定義 月が地球の周りを一周しながら満ち欠けする周期を基準にして日付を数える暦(カレンダー)です。月が真っ暗で見えない日を「1日(ついたち・朔)」とし、丸い満月が明るく輝く日を「15日(望)」と定めて、1か月を約29日または30日として計算します。
月の形を見て一日一日を数えます
夜空を見上げたとき、毎日少しずつ姿を変える月を思い浮かべてみてください。爪のような細い三日月にはじまり、だんだんとふっくら満ちていき、いつの間にか丸い満月に、そしてまた少しずつ欠けて暗い月へと戻っていきます。昔の人々は時計や紙のカレンダーがなくても、夜空の月を見上げるだけで「今日がだいたい何日頃か」がすぐに分かりました。
月は約29.5日かけて地球の周りを一周します。月が太陽の光を受ける角度が変わることで、地球から見える姿が変化しますが、これを月の満ち欠け(月相)と呼びます。旧暦はまさに、この目に見える周期をもとに作られました。月が太陽の光の裏側に隠れて見えない日(新月/朔)を毎月1日とし、まん丸な満月が出る日(満月/望)を15日と定めたのです。
しかし、月が満ち欠けする周期は29.5日なので、日付をきれいに割り切ることができません。そこで旧暦では、1日を細切れにする代わりに、29日の「小の月」と30日の「大の月」を交互に配置しました。こうして交互に数えることで、1か月の平均の長さが約29.5日となり、実際の夜空の月とカレンダーの日付が見事に一致するようになります。
海と夜道を照らす生活のコンパス
海岸に行くと、潮が満ちてきたり遠くへ引いていったりする様子を目にします。
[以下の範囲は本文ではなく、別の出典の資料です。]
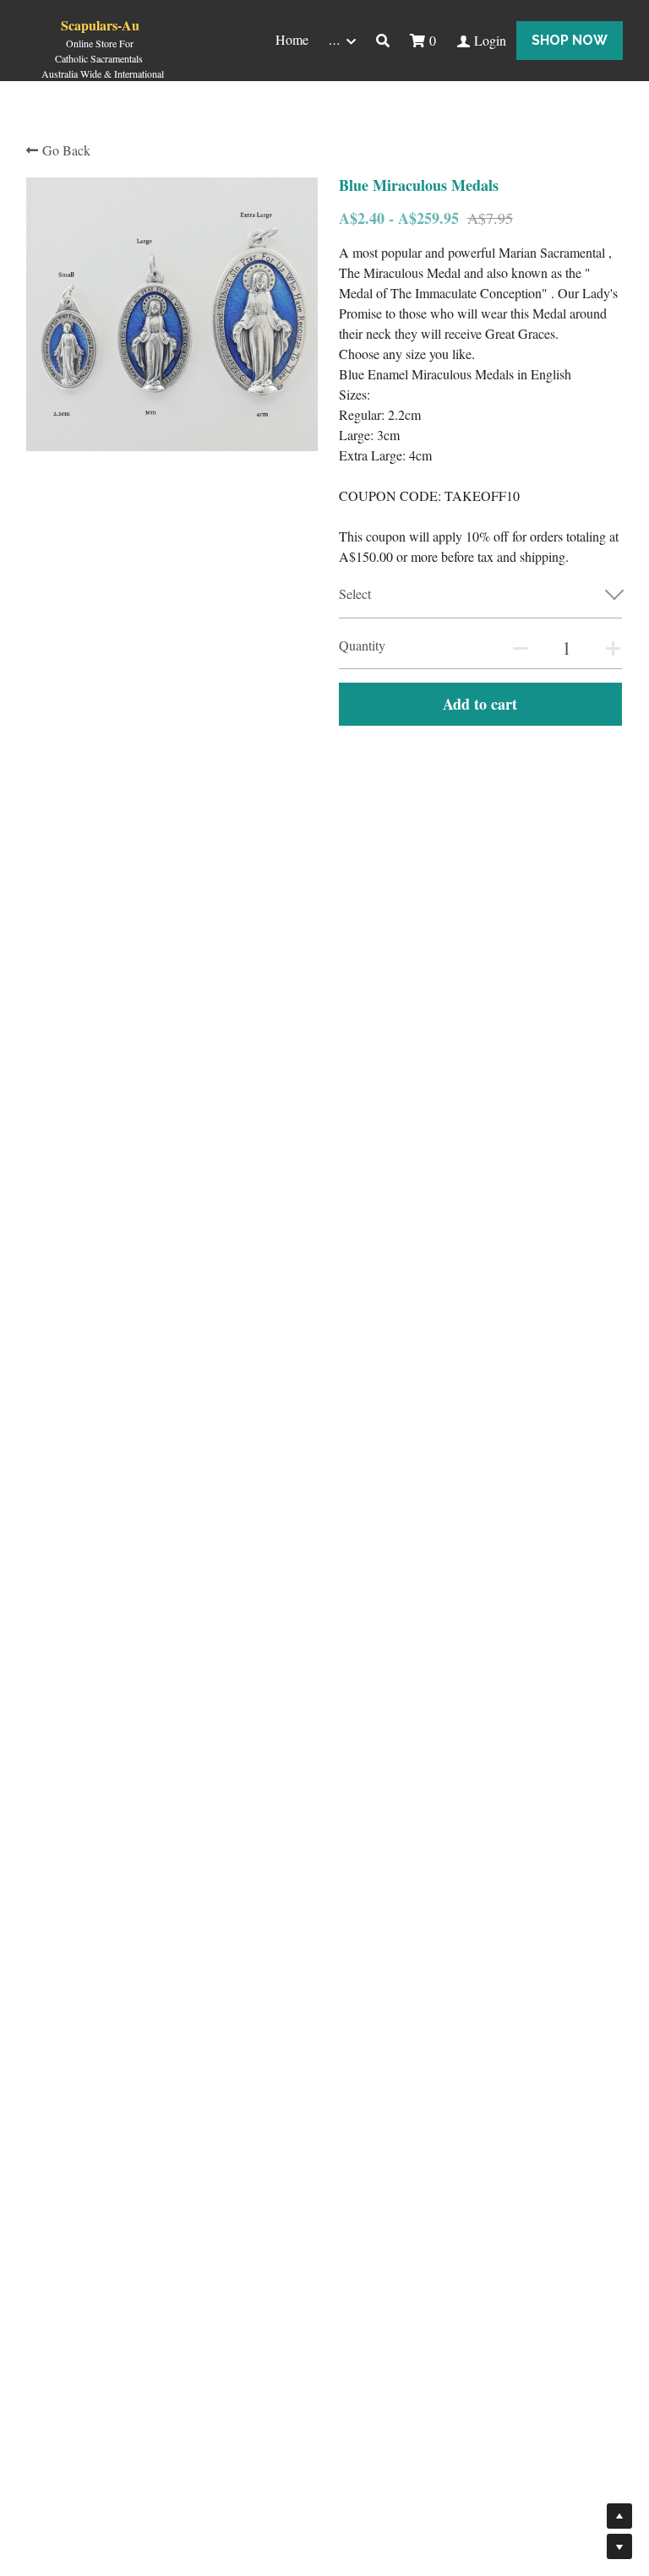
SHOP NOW (570, 40)
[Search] (383, 40)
満潮と干潮と呼ばれるこの現象は、月が地球の海水を引っ張る引力によって起こります。月の位置によって潮の高さが変わるため、旧暦の日付さえ分かれば「いつ潮が最も満ちるか」を簡単に予測することができました。
海へ漁に出る漁師や干潟で貝を採る人々にとって、旧暦は太陽暦よりもはるかに実用的なカレンダーでした。旧暦の1日と15日頃には干満の差が最も大きい「大潮」になり、旧暦の8日と23日頃には干満の差が最も小さい「小潮」が訪れます。海の潮の満ち引き(潮汐周期)は、旧暦の日付と完全に連動していたのです。
このように、夜道を照らす月明かりの明るさや海の潮時をあらかじめ知ることができたため、電気がなかった時代、旧暦は人々の夜と海を導く最も頼もしい生活のコンパスでした。
正確には:太陽の動きも組み合わせた暦です
より正確に言うと、私たちが伝統的に使ってきた旧暦は、純粋な太陰暦ではなく、太陽の動きも組み合わせた太陰太陽暦です。純粋に月の満ち欠けだけを追うと、1年12か月は約354日(29.5日 × 12か月)にしかなりません。地球が太陽の周りを一周する1年(約365日)より、毎年約11日も短くなってしまうのです。
このズレを放っておくと、たった3年でカレンダーが季節より1か月も先走ってしまいます。そうなると「8月の真夏に雪が降る」「1月の真冬に猛暑が訪れる」といったおかしな事態が起こります。農業を行うには季節の移り変わりを正確に知る必要がありますが、月の形だけを追いかけていては種まきの時期を完全に見失ってしまいます。
そこで昔の人々は、この問題を解決するために約19年の間に7回、ボーナスのような月である閏月(うるうづき)を挟み込みました。閏月がある年は1年が13か月になり、季節とカレンダーのズレを見事にリセットします。さらに太陽の位置を24等分した「二十四節気」を併用することで、季節の巡りも寸分の狂いなく把握できるようにしたのです。
🤔 よくある誤解
旧暦は農業をするために作られたカレンダーである。
農業には季節の変化を教える太陽の動きが不可欠です。純粋な太陰暦だけを使うと季節が毎年11日ずつズレてしまうため、実際の農作業には太陽の位置を基準にした「二十四節気」や太陽暦の仕組みが主に活用されました。
🧺 日常で出会う場面
月の満ち欠けを基準にして作られた暦で、季節のズレを修正するために「閏月(うるうづき)」を入れて調整します。